── Source extract

'New FEMA' to Send 50 Mobile Homes to California

Wildfire victims to get FEMA homes that tested toxic in gulf, says Sierra Club.

ByABC News
November 6, 2007, 8:58 PM

Nov. 7, 2007 — -- The Sierra Club the environmental group that blew the whistle on FEMA when Hurricane Katrina victims were given toxic RV trailers to live in has warned that some mobile homes en route to victims of the California wildfires have the same excessive formaldehyde levels that sickened some Katrina victims.

The Federal Emergency Management Agency has confirmed that 50 new mobile homes from a Hope, Ark., storage facility are already on their way to Southern California as part of the federal relief effort for thousands who lost their homes to fires in October.

"We have started the transition," said James McIntyre, a spokesman for FEMA, which has been phasing out its use of "travel trailers" in favor of mobile homes.

────
── Data listing

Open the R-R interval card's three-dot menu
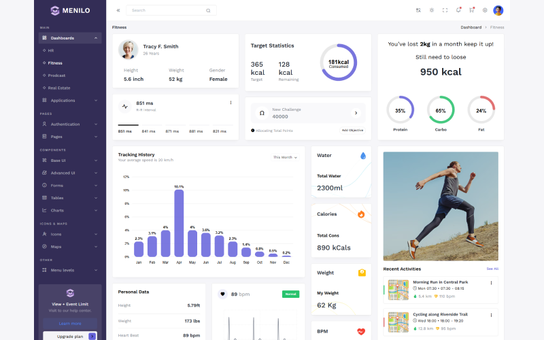The width and height of the screenshot is (544, 340). point(231,103)
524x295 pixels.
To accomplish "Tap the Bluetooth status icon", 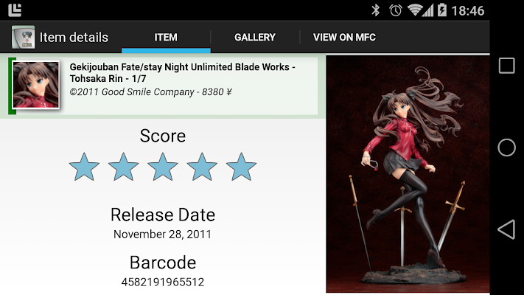I will (376, 10).
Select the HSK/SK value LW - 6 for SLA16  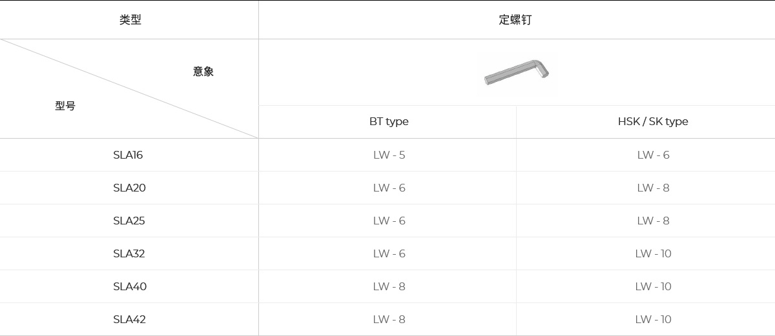[x=653, y=155]
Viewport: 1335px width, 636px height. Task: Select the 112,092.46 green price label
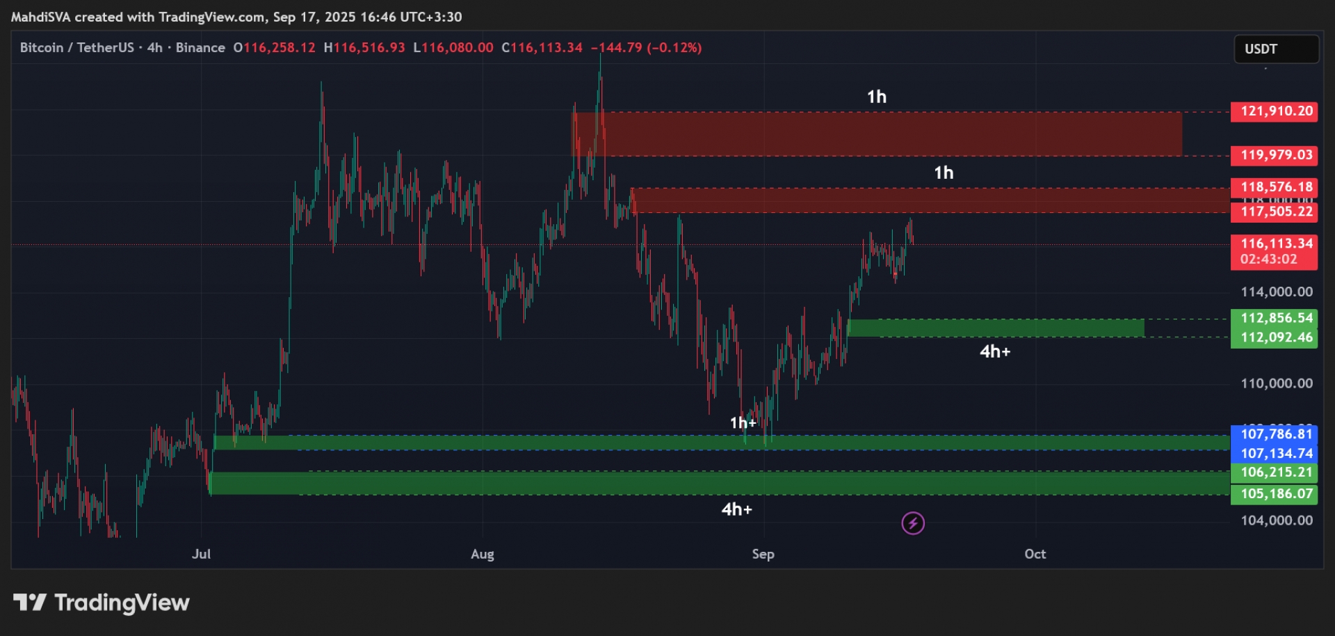click(x=1273, y=337)
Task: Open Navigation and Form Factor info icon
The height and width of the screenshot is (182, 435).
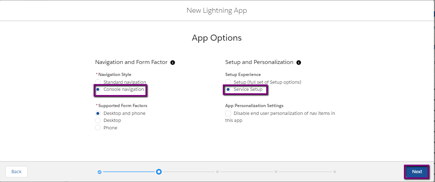Action: coord(173,63)
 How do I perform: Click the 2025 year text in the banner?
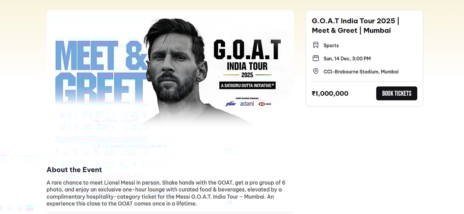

────

● **Directions**
1/ Set down the text of the FEMA article word for word, starting at "Nov. 7, 2007" and ending at "some Katrina victims.".
2/ Using the FEMA article, mark each statement yes or no and quote the words that decide it. (a) FEMA confirmed that 50 new mobile homes are already on their way to Southern California. (b) The mobile homes were sent from a storage facility in Texas. (c) FEMA has been phasing out mobile homes in favor of travel trailers.

● **Answers to each task**
1/
Nov. 7, 2007 — -- The Sierra Club the environmental group that blew the whistle on FEMA when Hurricane Katrina victims were given toxic RV trailers to live in has warned that some mobile homes en route to victims of the California wildfires have the same excessive formaldehyde levels that sickened some Katrina victims.

2/
(a) Yes: "The Federal Emergency Management Agency has confirmed that 50 new mobile homes from a Hope, Ark., storage facility are already on their way to Southern California"
(b) No: "from a Hope, Ark., storage facility"
(c) No: "phasing out its use of "travel trailers" in favor of mobile homes"